My recent viewing of John Carpenter's film The Fog highlighted how the Islands influenced my love of mystery and the uncanny. In it, a small coastal community is cut off by a fog filled with threatening ghosts. One of the characters, played by Adrienne Barbeau, is a radio host whose studio is inside the local lighthouse, and whose voice announces the progress of the fog as unsettling events unfold.
This role of radio in people's daily lives naturally reminds me of island life. On stormy, snowy days or windy days, everyone turns on the radio to learn more. It is our point of reference, our bridge to the rest of the community. The omnipresent fog in The Fog also reminds me of the Islands. I have already said how much Madelinot fog inspires me: there is something hypnotic about watching people appear and disappear during a morning walk.

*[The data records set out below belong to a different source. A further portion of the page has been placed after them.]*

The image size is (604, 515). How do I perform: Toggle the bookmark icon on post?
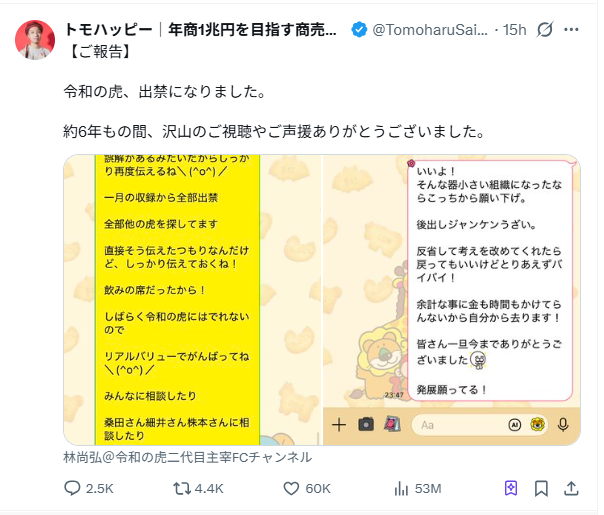(x=541, y=488)
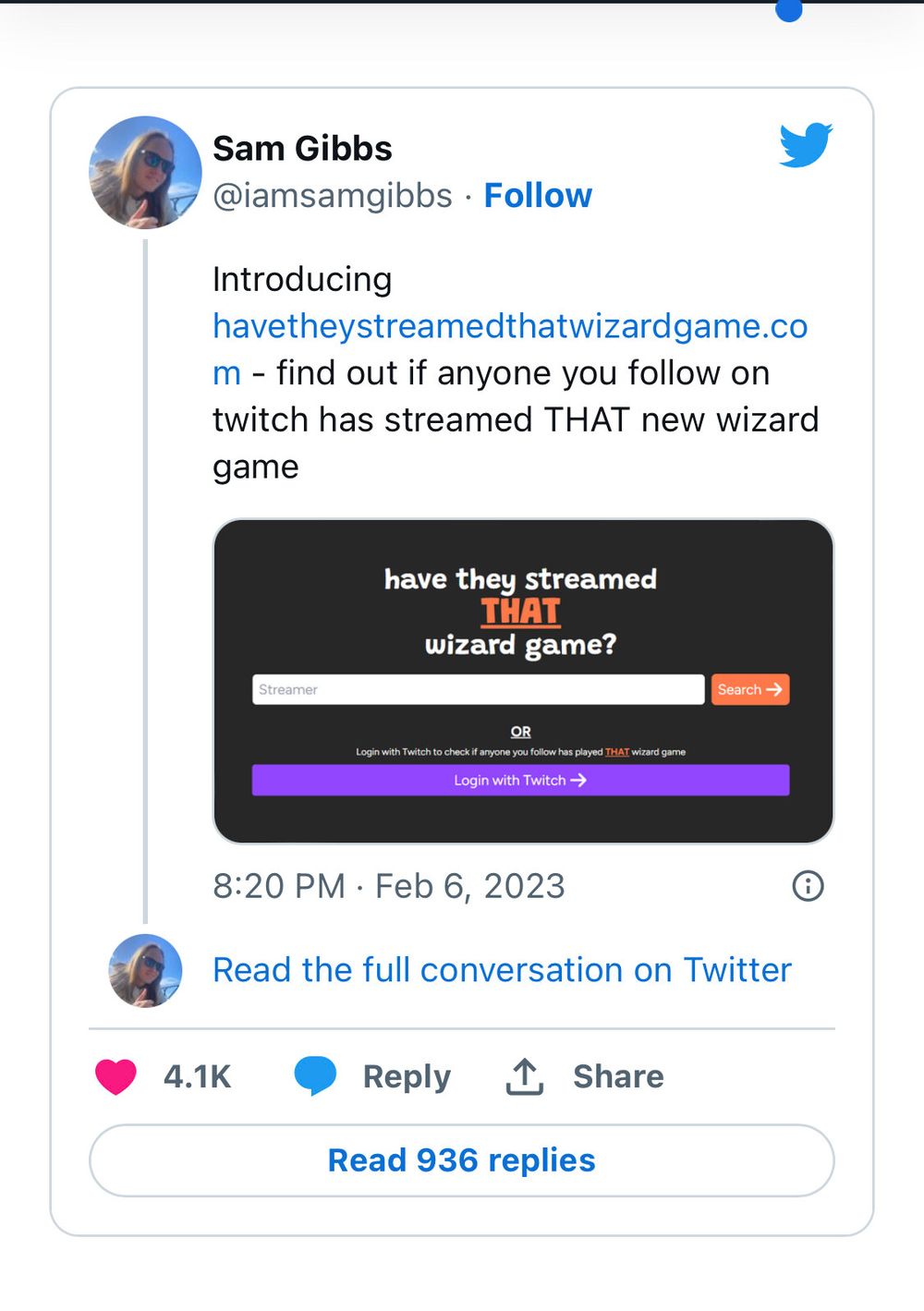This screenshot has width=924, height=1311.
Task: Open Sam Gibbs' large profile picture
Action: (145, 172)
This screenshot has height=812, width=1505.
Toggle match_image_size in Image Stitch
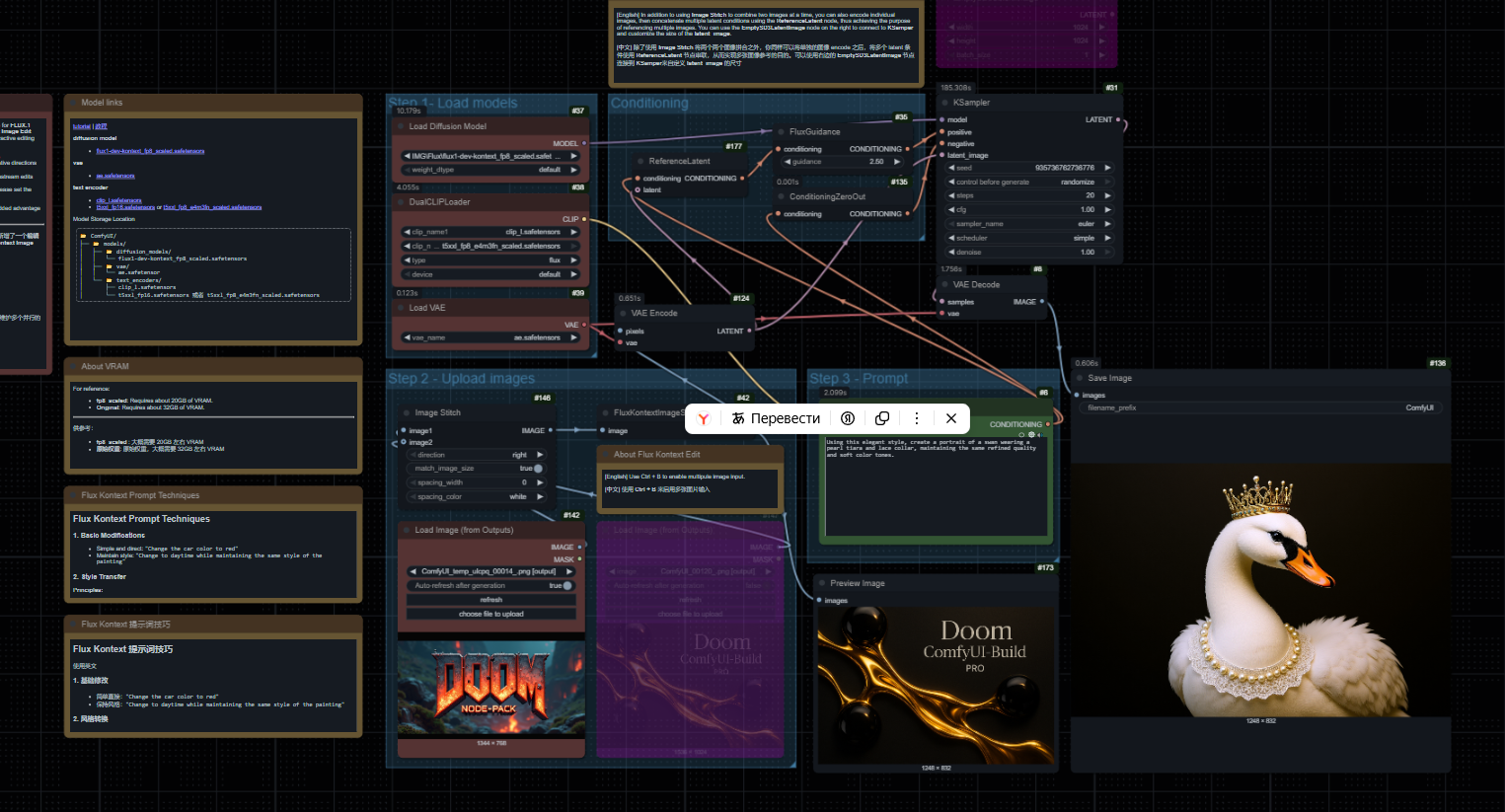coord(537,469)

Ghost stories invariably bring me back to our nature as storytellers. The archipelago has the particularity of sometimes giving the impression of stepping out of time, of leaving the ordinary world to brush against the fantastic. After all, Madelinots are fond of stories of all kinds: it shows in our love of storytelling as well as in our literature. Writer Jean Lemieux, for example, often plays with the proximity of people and the insular atmosphere in his crime novels. The distance from the mainland forms a perfect climate for a closed-door intrigue, where suspects and victims are dangerously familiar.
As autumn settles in, I also think of those evenings when, as teenagers, my friends and I would gather in the darkness of someone's car to drive around aimlessly. At nightfall, stories would inevitably emerge of strange lights flashing at the windows of abandoned houses, tables that moved, mysterious knocks on doors, or apparitions in mirrors. There was something delicious about those stories that gave us chills, especially because they involved people and places we knew. Proximity, once again, created an aura of mystery around us.

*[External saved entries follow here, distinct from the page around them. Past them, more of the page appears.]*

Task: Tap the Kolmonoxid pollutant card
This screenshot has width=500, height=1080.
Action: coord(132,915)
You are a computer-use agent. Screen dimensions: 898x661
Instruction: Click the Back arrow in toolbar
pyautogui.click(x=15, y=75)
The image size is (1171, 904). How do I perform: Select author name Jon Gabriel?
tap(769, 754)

Living on the Islands induces a unique relationship with the environment. Because the horizon is vast, because nature is both beneficent and threatening (we all carry at least one story of tragedy linked to the forces of the sea, wind, or snow), we maintain with it a relationship of intrigue and respect. The ghosts, we often carry them in our hearts and in our memory.
Carpenter's film opens with a group of children around a campfire, listening to an old sailor tell the legend of a shipwreck that occurred a hundred years earlier on their shores. I hope that like them, we will keep this attention to stories of the past, to those carriers who, for one night, light a glow of mystery deep within us.